A bruised and battered entertainment industry will now set about restarting hit shows that have been forced to close – among them Grey's Anatomy, Desperate Housewives and the American version of The Office – and also come up with some one-liners for the Academy Awards, which will now go ahead as normal on 24 February.
There is still some scope for a last-minute hitch. The 12,000 members of the Writers Guild of America have until the end of today to vote, either in person or by fax, on the decision to suspend the strike, and will then have another 10 days to give their verdict on the deal struck by their union representatives with the big studios.
Conceivably, they could refuse to end the stoppage, or reject the deal and thus resume it some time towards the end of next week. For now, only the so-called show runners – head writers with some producing responsibilities – have gone back to the desks. Nobody else will resume work until tomorrow at the earliest.
However, the mood at two packed guild meetings over the weekend – one held in New York, the other in Los Angeles – suggests that the writers are more than happy to start work again and claim the events of the past several months as a victory for their cause.
Patric Verrone, president of the WGA's west coast branch, proclaimed the outcome as a huge victory. "Since we began negotiations in July, we've been saying, 'If they get paid, we get paid'. This contract makes that a reality," he told a news conference. "It's the best deal this guild has bargained for in 30 years, after the most successful strike this guild has waged in 35 years."

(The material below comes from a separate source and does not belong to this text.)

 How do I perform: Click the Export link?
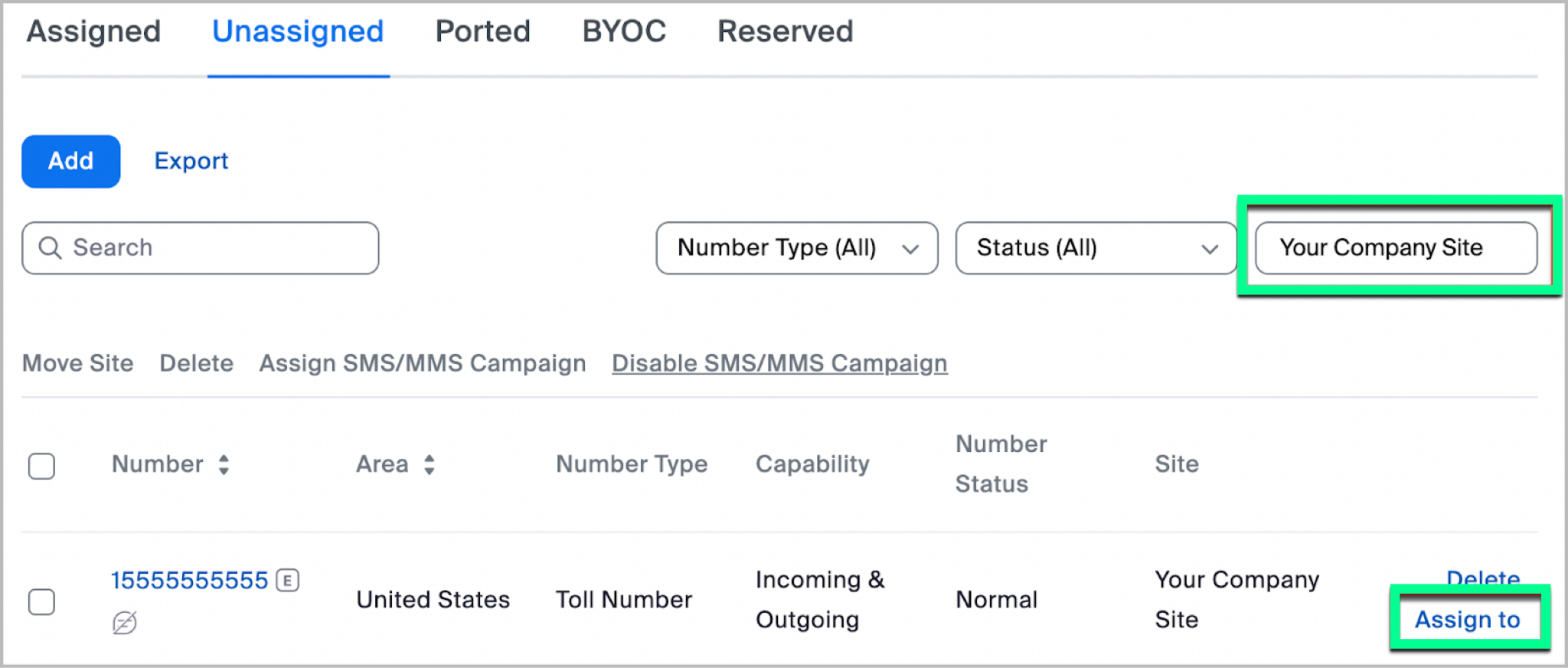tap(191, 161)

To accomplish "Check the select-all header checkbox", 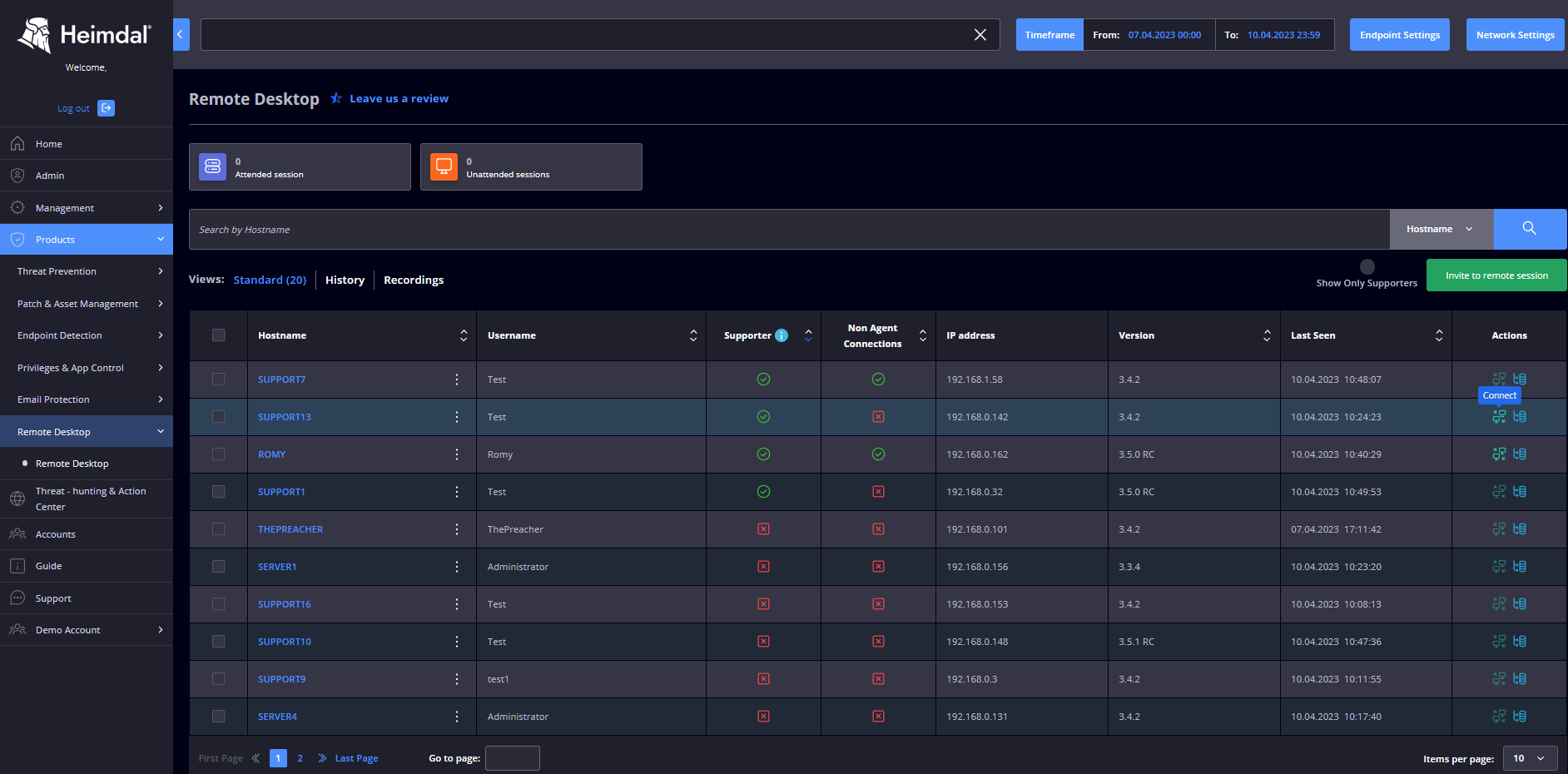I will (x=218, y=335).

The focus of the dispute was payment for entertainment content distributed over the internet, mobile phones, iPod devices and other forms of new digital media. Although nobody knows exactly what the business model for the digital future will look like, the writers were anxious to establish the principle that they should receive an equitable share of any profits.
The broader grievance, though, was that the writers have felt cheated out of revenues from video and DVDs since the early 1980s – an issue that prompted them to launch their last major strike in 1988, to little avail – and they were determined not to get diddled all over again.

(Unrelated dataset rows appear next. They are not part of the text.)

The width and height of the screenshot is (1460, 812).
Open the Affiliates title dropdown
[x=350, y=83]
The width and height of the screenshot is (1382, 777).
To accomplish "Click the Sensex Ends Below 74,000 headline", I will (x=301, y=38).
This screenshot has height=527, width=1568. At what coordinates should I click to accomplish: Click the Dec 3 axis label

For six months leading up to the strike, which began in November, the WGA leadership got little joy out of the Association of Motion Picture and Television Producers and its chief negotiator, Nick Counter. In December, about a month into the stoppage, the AMPTP severed all negotiations with the WGA and chose instead to turn its attention to the less militant Directors Guild, whose three-year contract is up in June.
The DGA struck a deal, including provisions for new media, last month. At that point the writers faced a stark choice – accept a similar deal, with a few improvements, or else go for the so-called "nuclear winter" option, a protracted stoppage that would presumably bring the Screen Actors Guild on board once their contract expired in June.
As negotiations resumed, Mr Counter took a back seat and let two studio chiefs, Bob Iger of Disney and Peter Chernin of Rupert Murdoch's News Corp, do the negotiating for him. Many of the previous obstacles to progress suddenly lifted – something that prompted Mr Verrone to thank the two studio negotiators in his news conference.
It remains to be seen just how much of a victory the writers have won. Internet revenues remain a nebulous concept, while they have lost millions of dollars in pay.